For the entries below, report every line that includes the word "width".

◆ **Given records**:
-- Opening Marker --

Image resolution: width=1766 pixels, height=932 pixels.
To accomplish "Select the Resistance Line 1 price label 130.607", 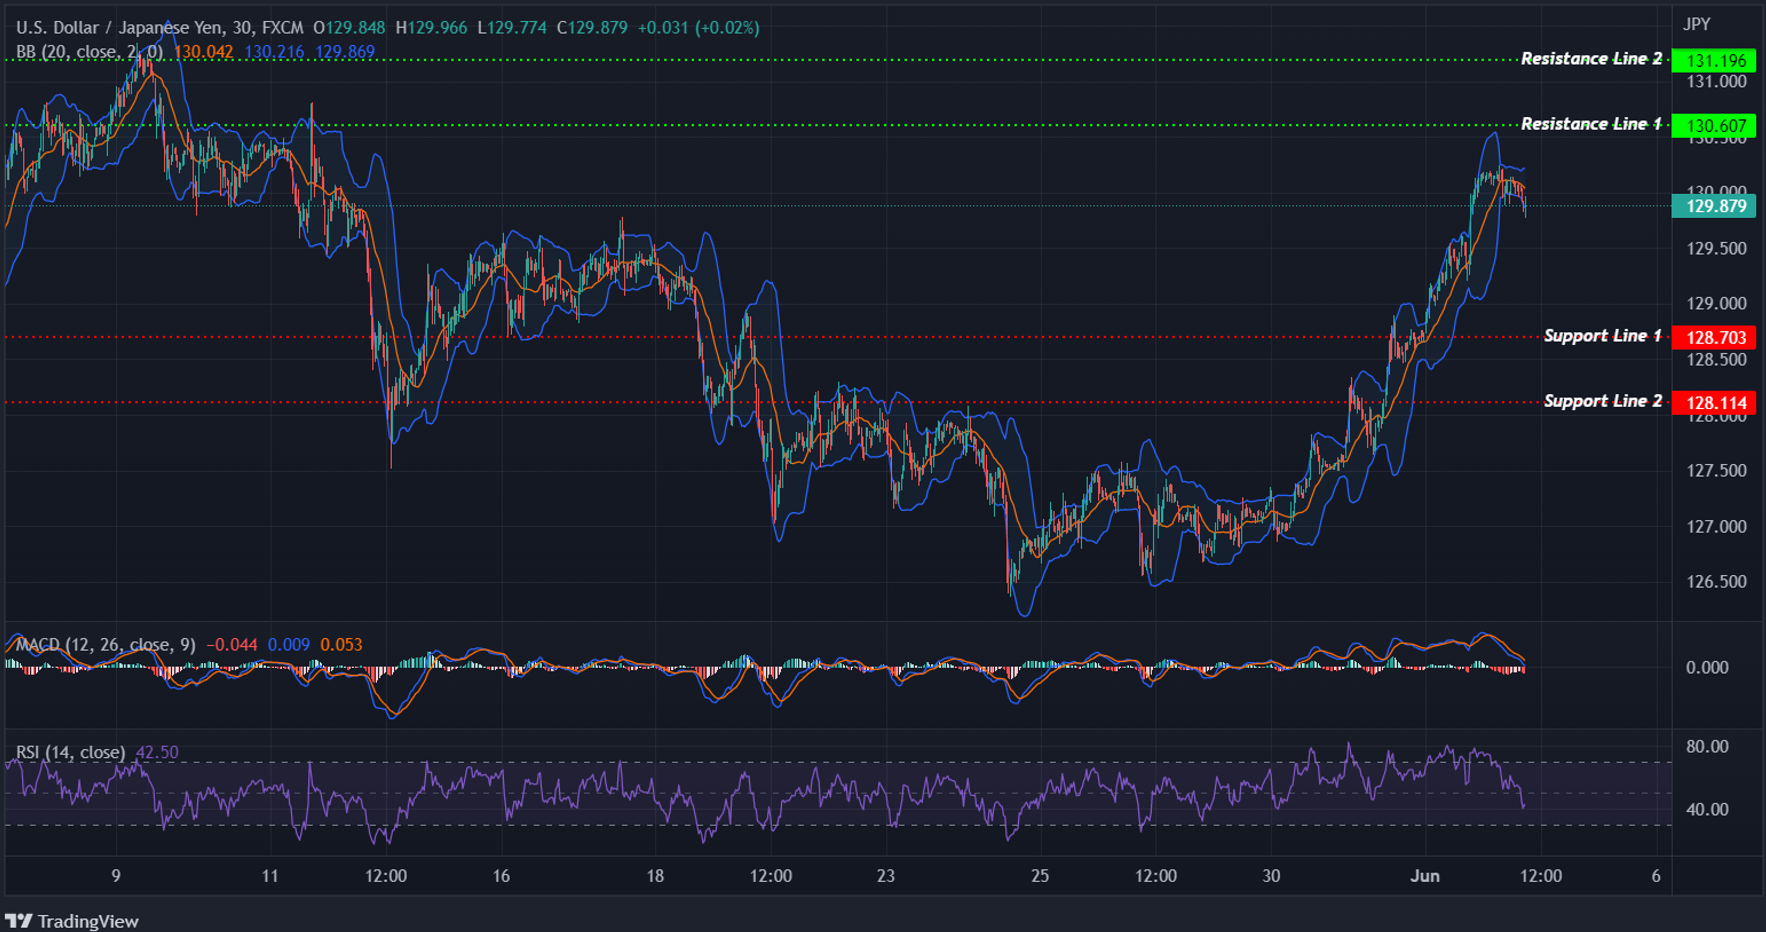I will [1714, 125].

-- Closing Marker --
-- Opening Marker --

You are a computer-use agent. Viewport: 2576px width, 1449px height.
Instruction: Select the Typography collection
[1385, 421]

-- Closing Marker --

◆ **Output below**:
Image resolution: width=1766 pixels, height=932 pixels.
You are a computer-use agent. Viewport: 2576px width, 1449px height.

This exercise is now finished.